What’s Inside Intel’s HPC Scalable System Framework?
April 21, 2015 Nicole Hemsoth
When we broke the news about the upcoming Intel and Cray contract for the Aurora supercomputer coming to Argonne National Laboratory in 2018, we talked in depth about the unique Knights Hill based architecture of the future machine and referenced a new paradigm for high-end HPC systems that Intel refers to as the HPC scalable system framework.
At the time, it was hard to wrap how the new memory, interconnect, and switching approaches fit into this overall framework, but during a conversation with Alan Gara, Intel Fellow and Chief Exascale Architect for Intel’s Technical Computing Group (not to mention one of the key architects of three of the previous BlueGene supercomputers from IBM)
The Next Platform dug into more detail about how the HPC scalable system framework could allow for far more configurability and flexibility than contemporary supercomputers do, particularly across the new levels of memory, in the switching fabric, the I/O and storage subsystems, and within the interconnect. In short, it is an effort to embed further intelligence at both the hardware and software levels so big supercomputing sites can tune for optimal performance depending on how they want to use the machine (i.e. compute-intensive versus data-intensive workloads which emphasize different components).

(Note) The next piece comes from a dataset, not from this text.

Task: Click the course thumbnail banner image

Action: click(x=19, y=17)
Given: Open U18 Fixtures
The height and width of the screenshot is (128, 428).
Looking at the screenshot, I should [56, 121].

When it comes to a large system like Aurora, Gara says that “There are many fabrics that run around in these machines to push performance—sometimes they are isolated for repeatability and reliability—but this is central.” On the software front, Intel has created a layer serves as a sort of reference design for what the fabric management software should look like. Intel has pushed some intelligence into the switches for these next-generation supercomputers that have quite a bit of complexity (and thus, configurability) to provide more fine-tuned ways to handle prioritization among different types of packets, how congestion is handled, and other aspects of the fabric that might change depending on how the system is being used.
As we noted during the announcement of the new Aurora system, the machine will sport a Dragonfly Aries-like network topology, although this is but one of several possible future configurations. At the time, Gara described the HPC scalable system framework as a flexible approach enabled by a high-radix switching framework that allows for multiple topologies. “The radix of the switch is related to the number of hops or distance of the fabric, which has an impact on both bandwidth and latency,” he noted then. “It turns out to be a critical parameter and is one of the dimensions where we’ve worked hard. It’s not just the radix, it’s also how you do the routing and we’ve done a lot of that work with Cray in terms of minimizing congestion is a result of both hardware and software.” The system will be tied together with the forthcoming OmniPath-2 fabric, which will boast an aggregate bandwidth of around 2.5 petabytes per second at the system level with a bisectional bandwidth of around a half a petabyte per second. But the real story here isn’t in the numbers, it’s in how this can be adapted, flexed, and bent for other systems based on the machine’s purpose.
The initial goal at the outset of creating this machine, Gara told us this week, was to create a “plug and play sort of environment for high-end machines” where using the fabric, it is possible to put new layers in the I/O and storage system as well as the compute system, but with an emphasis on configurability so it is possible to tune for high I/O or compute requirements based on application needs, and the HPC scalable system framework is aimed providing both the hardware and software layers to do that.
There’s little doubt we will have to watch how all of this plays out on the Aurora system, but the real question is how Intel’s HPC scalable system framework will squeeze the bottleneck into. All large systems are in a constant game of whack-a-mole when it comes to moving the strain around the system to achieve balance. The bottleneck buck is always being pushed around—so with so much memory bandwidth, such a high-speed interconnect, one hell of a lot of cores, which mole is the one Intel will constantly be chasing around with its hammer? Is the memory bandwidth going to saturate the cores and network, will the network not be able to catch up, are the cores going to be too slow?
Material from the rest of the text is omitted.